- _Aim_: Copy out every line of the material from the line that contains "You are a computer-use" through the end, both ends included and requests kept, and shift each coordinate in the answers up by 109. Leave the pictures out.

## START

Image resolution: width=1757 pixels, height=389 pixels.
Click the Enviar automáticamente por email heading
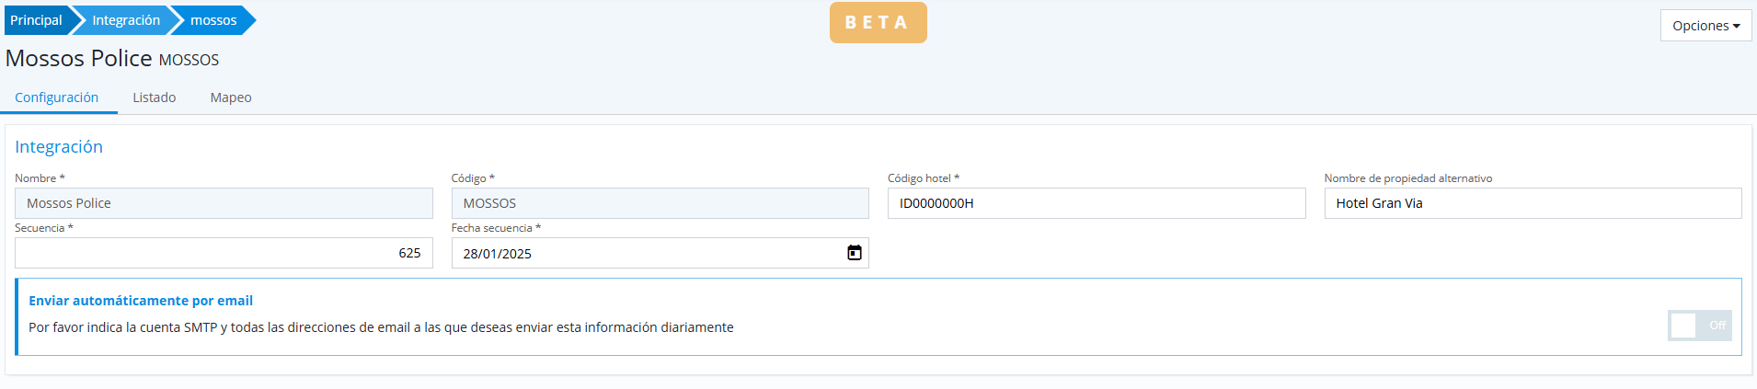click(141, 301)
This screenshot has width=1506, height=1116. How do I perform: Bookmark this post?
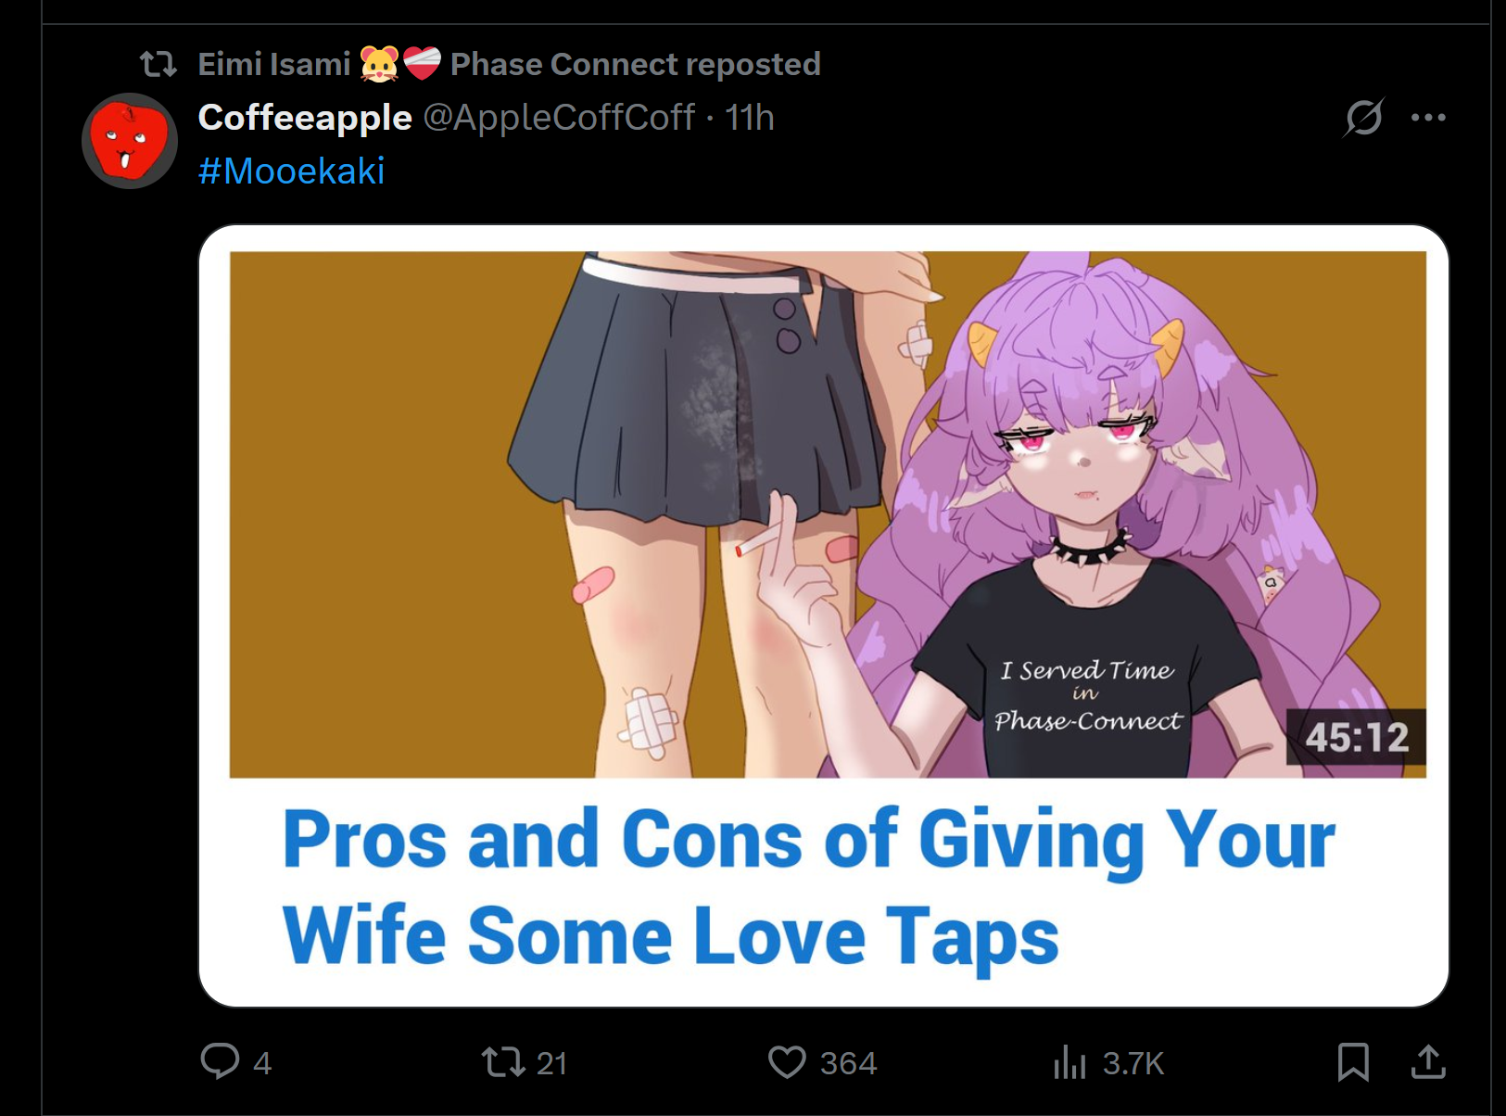click(1353, 1062)
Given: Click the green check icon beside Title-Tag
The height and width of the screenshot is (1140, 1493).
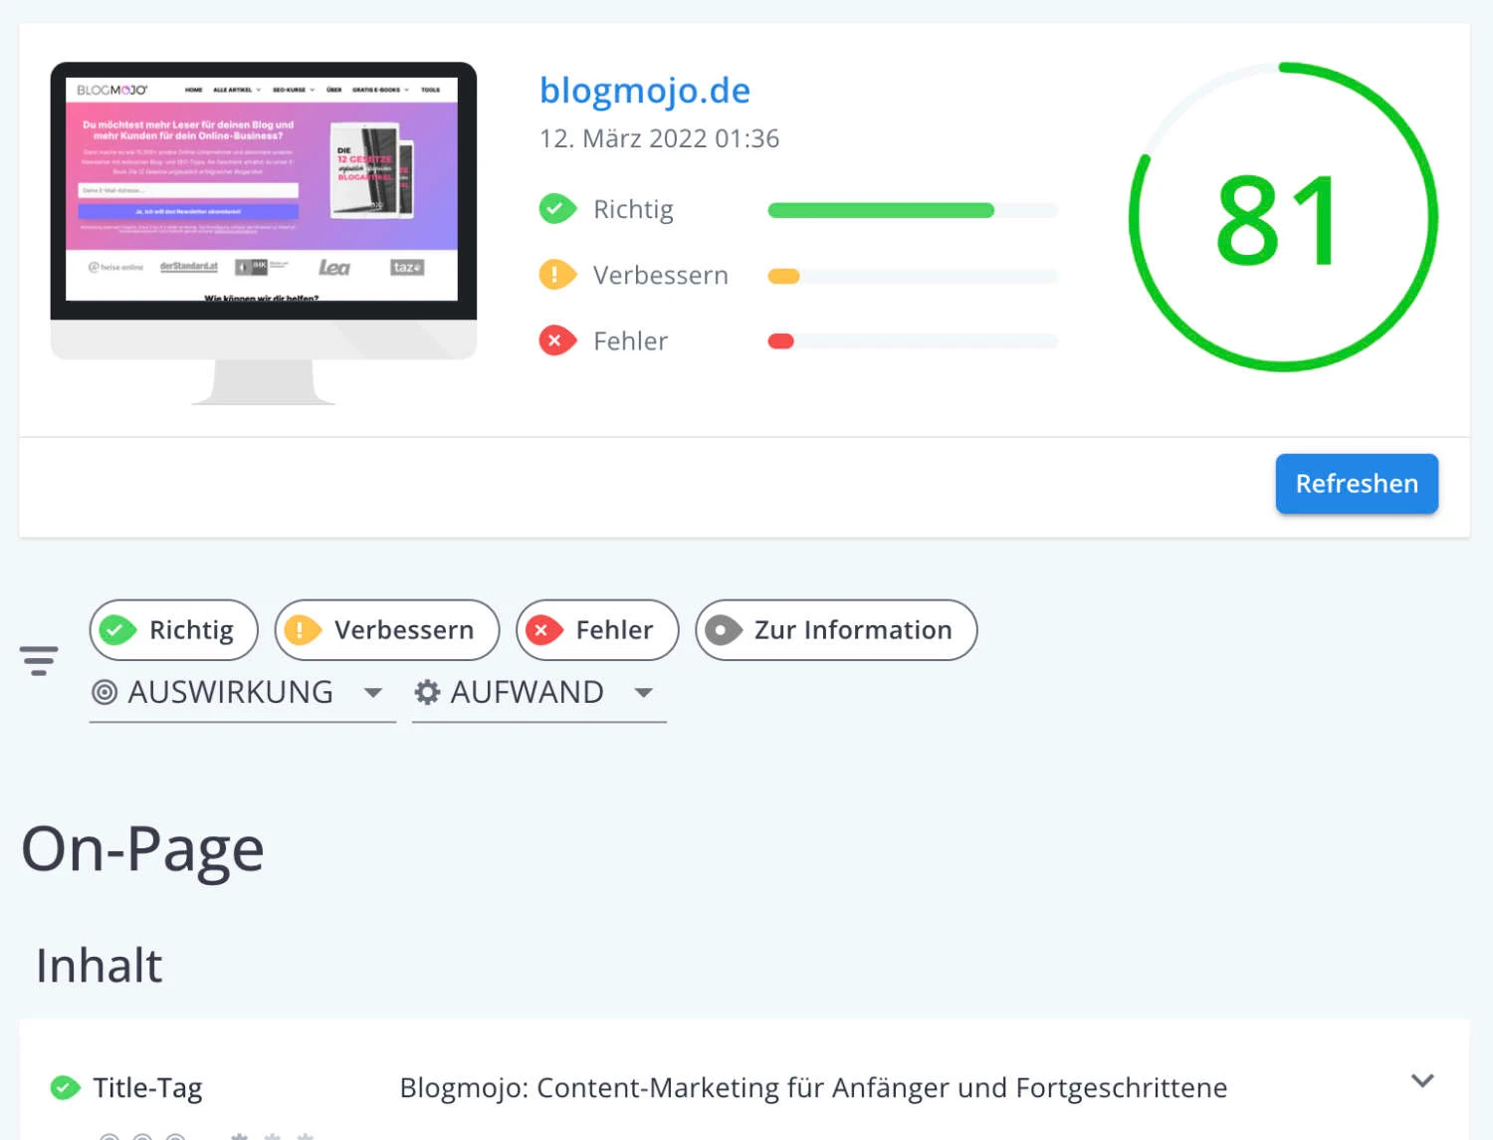Looking at the screenshot, I should pos(66,1087).
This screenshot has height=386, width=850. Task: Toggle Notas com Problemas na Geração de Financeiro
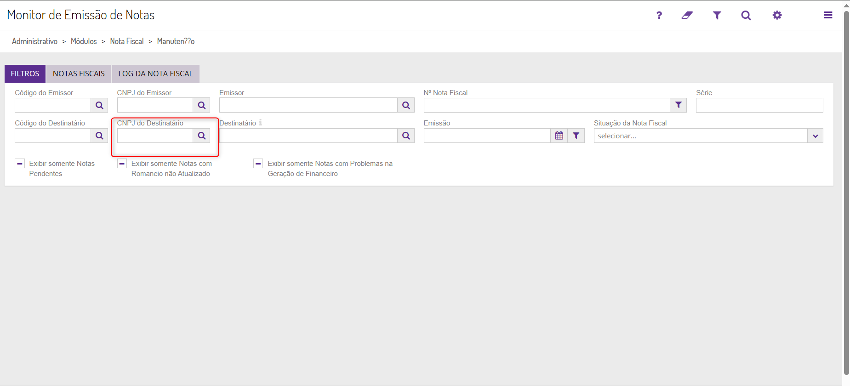pos(258,164)
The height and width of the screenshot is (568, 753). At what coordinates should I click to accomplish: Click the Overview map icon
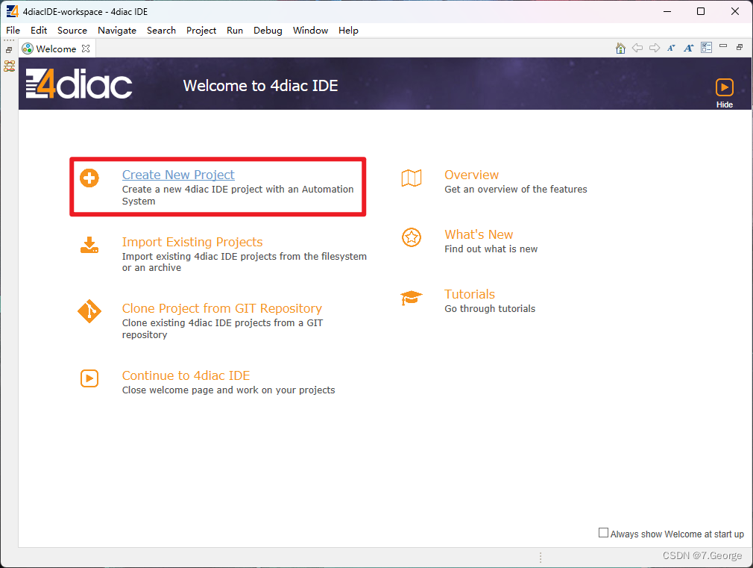412,178
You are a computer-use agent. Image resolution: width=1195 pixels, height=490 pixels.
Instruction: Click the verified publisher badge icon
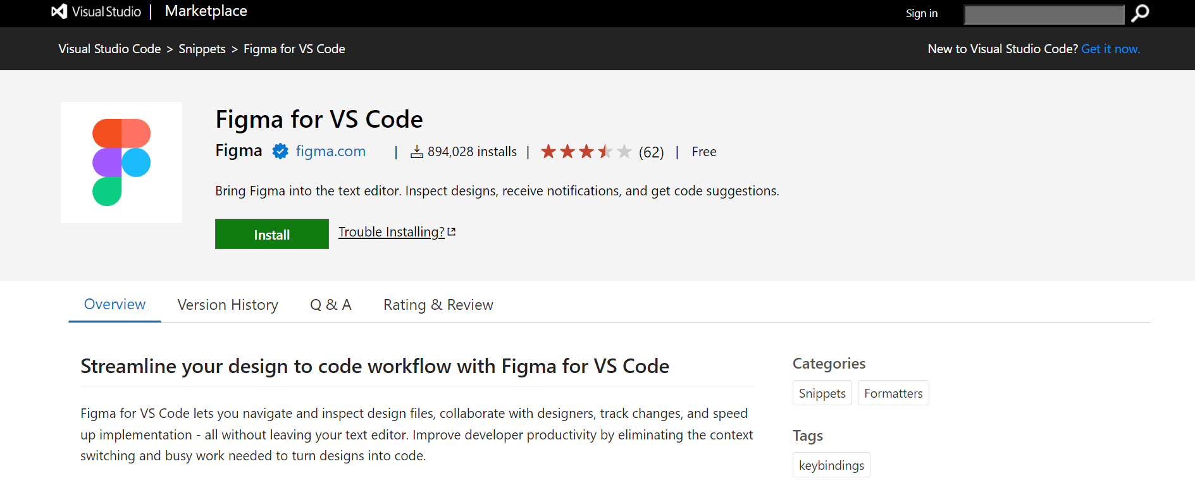point(280,152)
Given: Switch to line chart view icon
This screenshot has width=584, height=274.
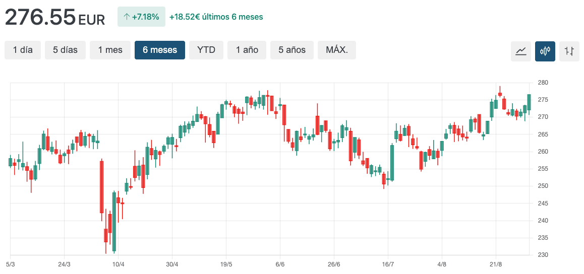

## END

- _Result of this task_:
You are a computer-use agent. Image resolution: width=1195 pixels, height=490 pixels.
Instruction: Click the verified publisher badge icon
point(389,261)
Given: Switch to line chart view icon
This screenshot has width=584, height=274.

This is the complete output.